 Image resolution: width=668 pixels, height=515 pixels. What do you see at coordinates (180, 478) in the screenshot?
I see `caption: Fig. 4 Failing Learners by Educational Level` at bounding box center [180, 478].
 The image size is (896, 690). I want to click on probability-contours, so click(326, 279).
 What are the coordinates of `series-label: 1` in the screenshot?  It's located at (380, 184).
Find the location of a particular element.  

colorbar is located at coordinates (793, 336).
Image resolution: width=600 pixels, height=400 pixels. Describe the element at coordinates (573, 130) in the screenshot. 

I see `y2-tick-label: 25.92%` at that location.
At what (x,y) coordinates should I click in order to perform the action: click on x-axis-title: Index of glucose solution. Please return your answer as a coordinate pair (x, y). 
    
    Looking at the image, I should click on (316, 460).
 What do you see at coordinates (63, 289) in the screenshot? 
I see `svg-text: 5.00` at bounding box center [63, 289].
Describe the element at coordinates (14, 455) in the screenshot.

● ● ● ● ● ● ●

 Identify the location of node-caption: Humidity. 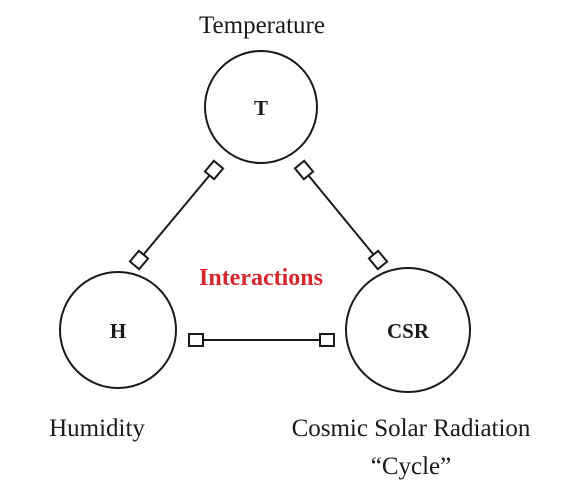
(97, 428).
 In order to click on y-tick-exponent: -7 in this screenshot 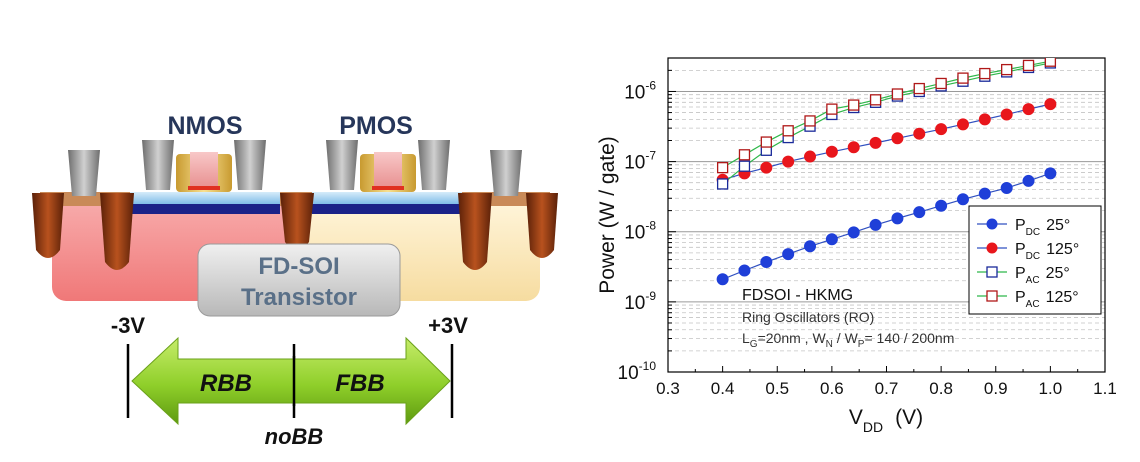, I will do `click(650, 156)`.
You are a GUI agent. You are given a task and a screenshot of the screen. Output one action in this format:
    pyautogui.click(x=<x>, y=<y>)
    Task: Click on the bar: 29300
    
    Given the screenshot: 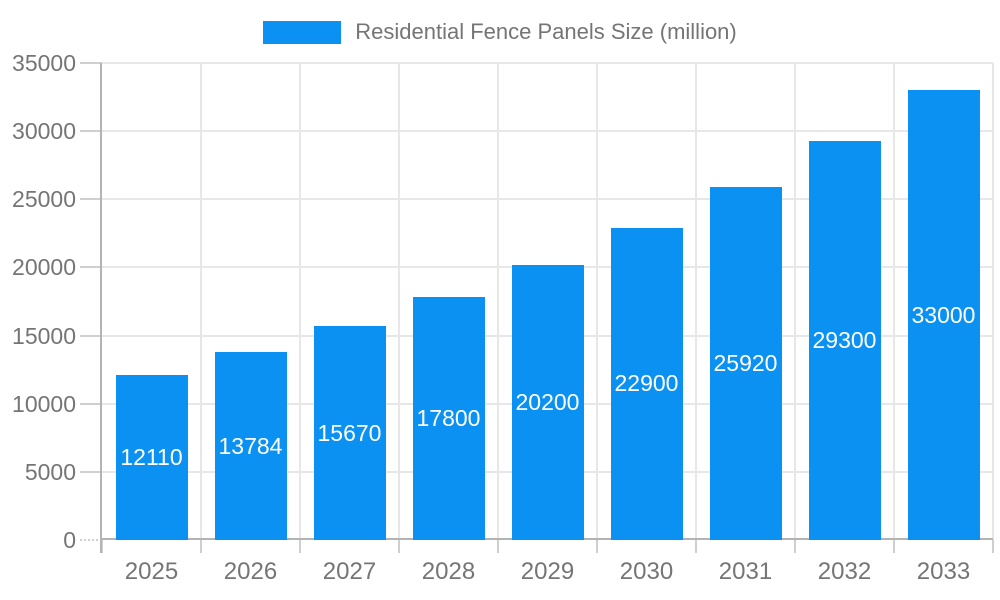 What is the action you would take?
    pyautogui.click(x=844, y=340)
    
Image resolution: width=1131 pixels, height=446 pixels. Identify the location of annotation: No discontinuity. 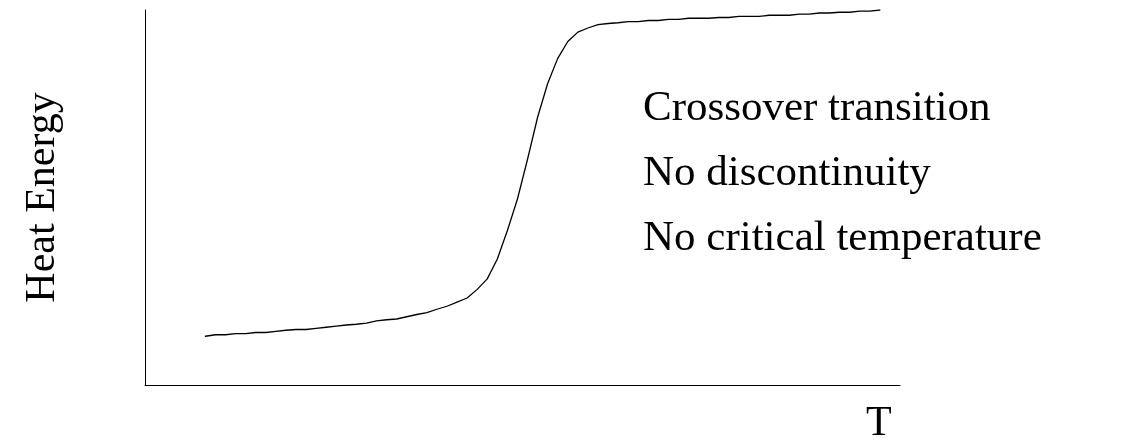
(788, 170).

● ● ● ● ● ● ●

> _TASK DIRECTIONS_
Quote the rows from the line with "What do you see at coordinates (63, 289)" to the line with "Describe the element at coordinates (14, 455)", both included, character for character.

> _EXPECTED OUTPUT_
 What do you see at coordinates (63, 289) in the screenshot? 
I see `svg-text: 5.00` at bounding box center [63, 289].
Describe the element at coordinates (14, 455) in the screenshot.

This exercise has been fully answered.